Here’s why adopting older cats rock. November is Adopt a Senior Pet Month and a holiday close to my heart.
My old cat Merlin was a spokes cat for adopt a senior pet many years ago and older cats remain my thing.
First things first: What exactly is an older or senior cat? And what’s the human equivalent?
Comparing a cat’s age to that of a human is not as straightforward as a simple multiplication or division. See our cat vs. human age chart. Cats age at different rates during their lives, and the rate of aging changes as they grow. However, a rough guideline can help us make a general comparison between cat and human ages. Keep in mind that these age ranges are approximate. The ASPCA has determined a senior cat as any cat over the age of 7 but that view is changing as cats live longer.
- Mature Cat (7-10 Years):
- Cat’s Age: 7-10 years
- Human Age Equivalent: This stage is roughly equivalent to middle age in humans, ranging from late 30s to 50s.
- Senior Cat (11-14 Years):
- Cat’s Age: 11-14 years
- Human Age Equivalent: A senior cat can be compared to a human in their late 50s to early 70s.
- Geriatric Cat (15+ Years):
- Cat’s Age: 15 years and older
- Human Age Equivalent: A geriatric cat’s age is roughly equivalent to a human over 70 years old, with some reaching their 90s or even over 100.
- Mature Cat (7-10 Years):
Please don’t make assumptions about older cats.
For instance, my cat Odin is 13 and ridiculously fit. His vet says he’s like a young adult. My cat Merlin stayed youthful until 21. My cat Nou Nou was a very old girl at 9. Every cat is different.
Why adopting older cats rock
In the world of cat behavior, one truth remains timeless: every cat, regardless of age, has a unique story to tell. While the playful antics of kittens often steal the spotlight, the joys of adopting senior cats are a treasure trove waiting to be discovered.
- Maturity Brings Serenity: Senior cats exude a sense of calm and serenity. Unlike their younger counterparts or kittenhood, they have outgrown their wild, hyperactive phases, making them perfect for those seeking a more relaxed and peaceful coexistence. Their tranquil presence can be a soothing balm for the soul.
- Established Personalities: One of the joys of adopting senior cats is that their personalities are well-defined. What you see is what you get. There are no surprises or sudden behavioral shifts. This makes it easier to choose a cat whose temperament aligns with your own.
- Lifelong Companionship: Senior cats, despite their age, can offer years of love and companionship. They may have faced adversity, but their ability to adapt and love anew is truly inspiring. Their gratitude for a second chance at happiness is evident in the bond they form with their human companions.
- Shorter Commitment: With lifespans now into the 20s, adopting a kitten is a very long commitment. It’s something to consider for those of retirement age.
- Saving Lives and Finding Fulfillment: Adopting a senior cat can be a profound act of compassion.

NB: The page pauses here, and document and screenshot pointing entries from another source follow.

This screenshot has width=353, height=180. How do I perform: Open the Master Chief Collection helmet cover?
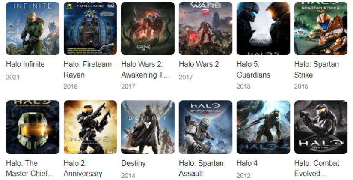33,127
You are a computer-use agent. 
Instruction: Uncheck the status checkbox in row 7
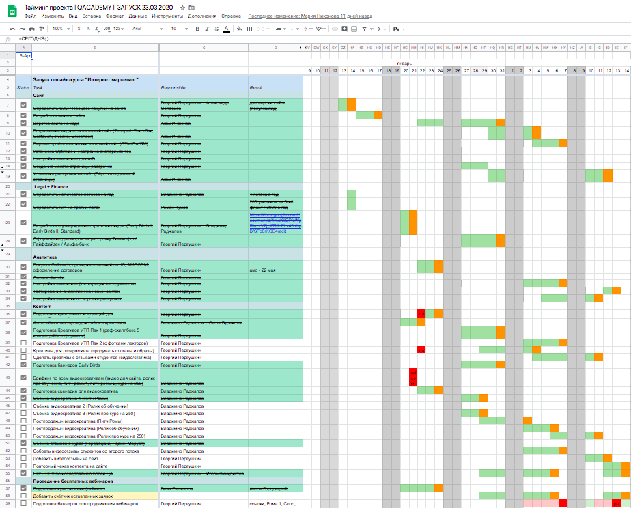click(x=24, y=105)
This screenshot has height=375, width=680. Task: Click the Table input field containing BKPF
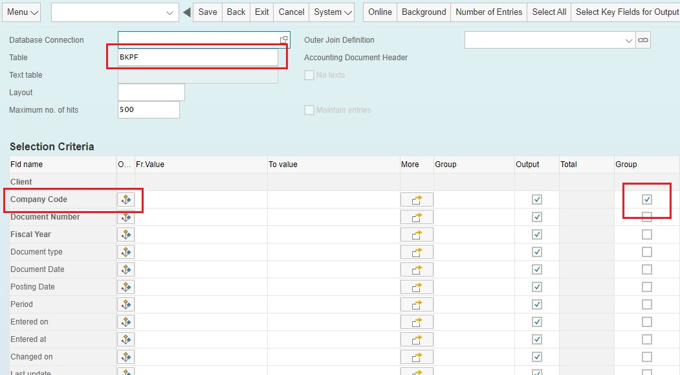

Most older shelter cats are less adopted, and your choice to adopt can make a world of difference in their lives. The sense of fulfillment that comes from offering a senior cat a comfortable, loving retirement is immeasurable.
- Catitude with Wisdom:Senior cats possess a unique “catitude” that comes with wisdom and experience. Their quirks and idiosyncrasies are part of their charm, and getting to know them is like unraveling a beautiful mystery.
- No Surprises: Kittens may outgrow behaviors, but with senior cats, what you see is often what you get. They are already litter box trained. Their habits and personalities are already established, making it easier to find a cat whose character matches your own.